# Text excerpt
[BEGIN]

CLAREMONT McKENNA COLLEGE

PSR STEERING COMMITTEE ON DIVERSITY AND INCLUSION

CAMPUS RESOURCE CENTER PROPOSAL

Approved by the Board of Trustees in May 2016

Claremont McKenna College’s mission is to educate its students for thoughtful and productive lives and responsible leadership. We fulfill this mandate in an increasingly global, diverse, and fluid society. CMC prides itself on its ability to be an innovative, entrepreneurial, and intellectual place where the free exchange of ideas is deeply valued and respected. The contribution of a variety of voices adds value to the institution and enriches the education of every member of the community. The capacity to understand different people, perspectives, and experiences is a critical foundation for learning how to lead in a plural society.

The College recognized this imperative in 2007. The faculty and the Board of Trustees adopted the College’s diversity statement, declaring: “we also seek a student body that is diverse in terms of gender, ethnicity, race, geographic region, and life experiences.” Today, Claremont McKenna College reflects that vision. Political and ideological pluralism is vibrant. Religious diversity is growing. Women comprise 51% of our student body. Although the proportion of African-American students remains low, the proportion of students of color, especially Latino and Asian American and students of multiple ethnic and racial identities, is rising. International, multi-national and multi- lingual students also create a global identity for our student body. Our LGBTQ community has grown. The share of first-generation students and students from lower socio-economic backgrounds is also changing. The dreams and aspirations of our students to make a difference in an increasingly complex world are strong and increasingly expansive.

Yet, to achieve our goals, we cannot be satisfied with compositional diversity alone. Creating a powerful, engaging learning environment requires the concentrated integration of expertise and programming. Specifically, we need targeted student services, support, and empowerment so that all our diverse student communities thrive and learn at the College. We need structured opportunities for students to understand the importance of, engage with and learn from the pluralism of our community.

[END]

# Information given
[BEGIN]

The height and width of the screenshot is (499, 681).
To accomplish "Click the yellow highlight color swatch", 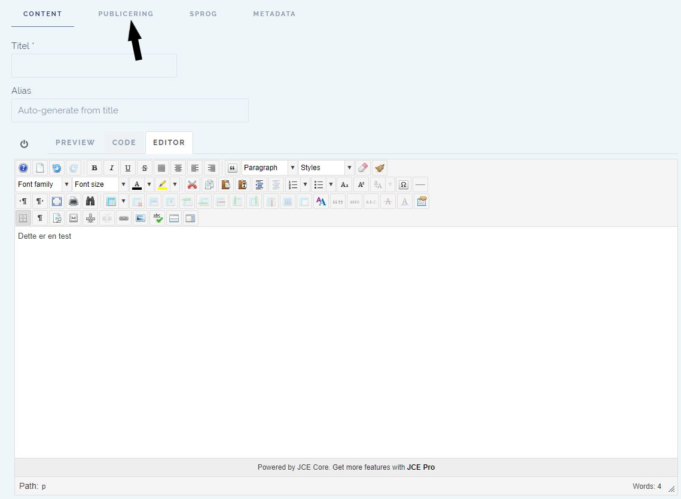I will pos(163,185).
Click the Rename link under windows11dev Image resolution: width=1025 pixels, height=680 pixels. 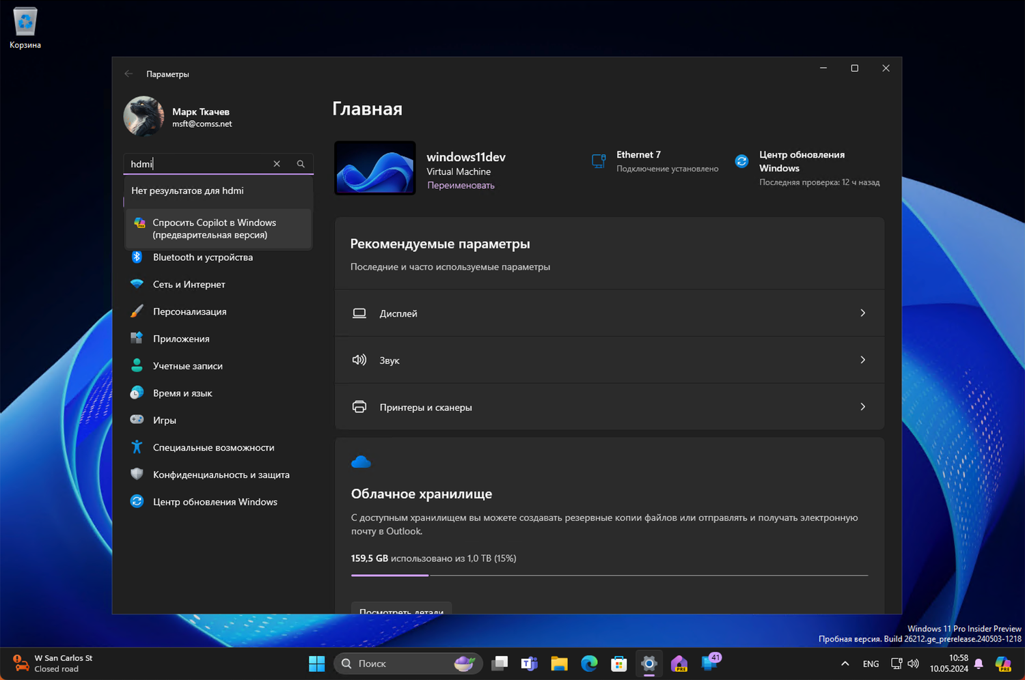pyautogui.click(x=461, y=186)
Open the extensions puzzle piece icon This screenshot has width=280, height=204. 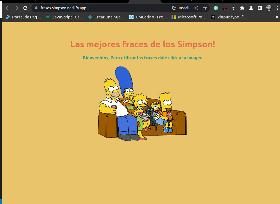(242, 8)
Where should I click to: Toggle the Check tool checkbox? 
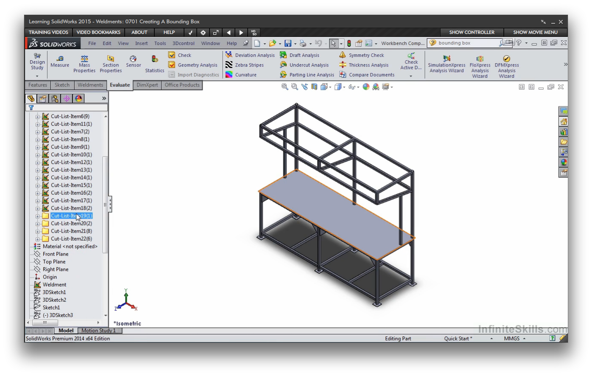(172, 55)
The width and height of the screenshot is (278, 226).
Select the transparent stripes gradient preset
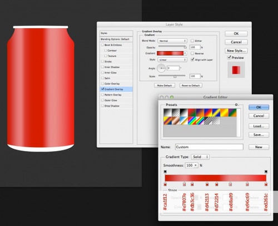pyautogui.click(x=208, y=120)
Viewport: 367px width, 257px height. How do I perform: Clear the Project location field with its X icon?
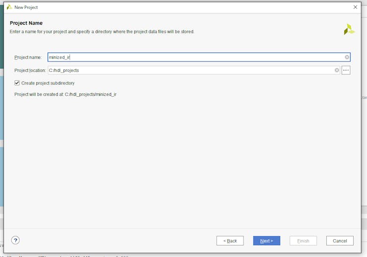click(337, 70)
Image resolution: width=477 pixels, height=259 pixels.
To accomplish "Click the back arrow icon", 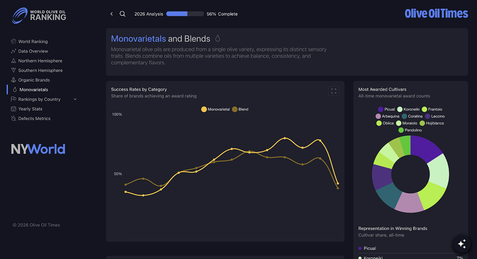I will pos(111,14).
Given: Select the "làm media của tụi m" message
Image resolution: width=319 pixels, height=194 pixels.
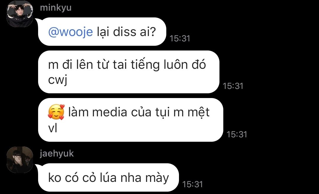Looking at the screenshot, I should point(131,120).
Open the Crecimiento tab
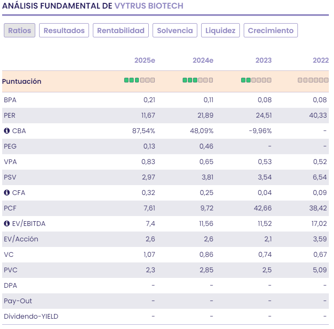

[END]

# To be done
**1)** Reproduce the portion of the campus resource center proposal that begins at "Yet, to achieve" and ends after "of our community.".
**2)** According to the campus resource center proposal, in what year did the faculty and the Board of Trustees adopt the College's diversity statement?
**3)** Extend the campus resource center proposal beyond its final sentence, keeping the same voice and subject.

# Solved problems
**1)**
Yet, to achieve our goals, we cannot be satisfied with compositional diversity alone. Creating a powerful, engaging learning environment requires the concentrated integration of expertise and programming. Specifically, we need targeted student services, support, and empowerment so that all our diverse student communities thrive and learn at the College. We need structured opportunities for students to understand the importance of, engage with and learn from the pluralism of our community.

**2)** 2007

**3)**
We propose to concentrate this combination of support and learning in a campus resource center. The center will be part of the Dean of Students office. Dialogue about the need for such a center dates back on our campus for years, and this proposal draws on these past discussions and many recent dialogues, meetings, forums, and private conversations. (See Appendix A for a list of recent conversations.)

This proposal highlights key objectives and core principles, makes recommendations about location and the use of available space, and discusses the financial implications of the recommended programming. We have taken special care to ensure these plans both fit and contribute to CMC’s singular mission and values. CMC has carved out a distinct brand identity of shaping and creating global leaders. The ability to develop core competencies and expand capacity in the areas of diversity, inclusion, and pluralism are imperative to sustaining our distinction.

Objectives

The proposed resource center is designed to achieve the College’s fundamental goal to “educate…students for thoughtful and productive lives and responsible leadership in government, business and the professions and to support faculty and student scholarship that contributes to intellectual vitality and the understanding of public policy issues.” It will do so in three fundamental ways, all related to our educational mission.

First, we will offer initiatives and programs aimed to educate and engage the entire student community. It will be a space for expression, study, dialogue, and exploration of our intersecting social identities and how they inform the ways in which we live within, learn from, and engage with the world.

To do this, we will develop a series of programs that encourage students to explore questions of identity and engagement in an analytical and ethical context, while engaging in a real world framework. Students will be challenged to step outside of the bubble of college and connect with the broader realities of society.

Each year, we will have two or three faculty fellows associated with the center. The fellows will be faculty members with an interest in any of the issues that align with the mission of the center, ideally coming from different disciplines, focusing on different issues, and having different viewpoints. Faculty fellows will hold weekly office hours in the center, and provide input and support for developing and sustaining the intellectual mission of the center. For example, they may facilitate book clubs, speaker series, dialogues, or other events. They will serve for two years. We anticipate the ability to fund faculty through limited stipends from current grant resources, without having to place additional demands on the budget.

We also envision having a similar involvement of staff associates with the center. They, too, could act as mentors, advisors, supporters, or counselors. We know there is much interest among staff in such a role acting as a bridge between communities.

Second, we will coordinate and enhance student services and develop new initiatives that support learning and thriving. The focus will be to remove any barriers within the College that serve as hurdles to students fully engaging with the benefits of the College.

We will pursue this goal strategically by bringing together a number of services, programs, and people, both from within the College and from the Consortium. This will aim to support students who face challenges in their studies and in their social lives at the College. The new assistant or associate dean of diversity and inclusion will oversee the coordination of these services and resources.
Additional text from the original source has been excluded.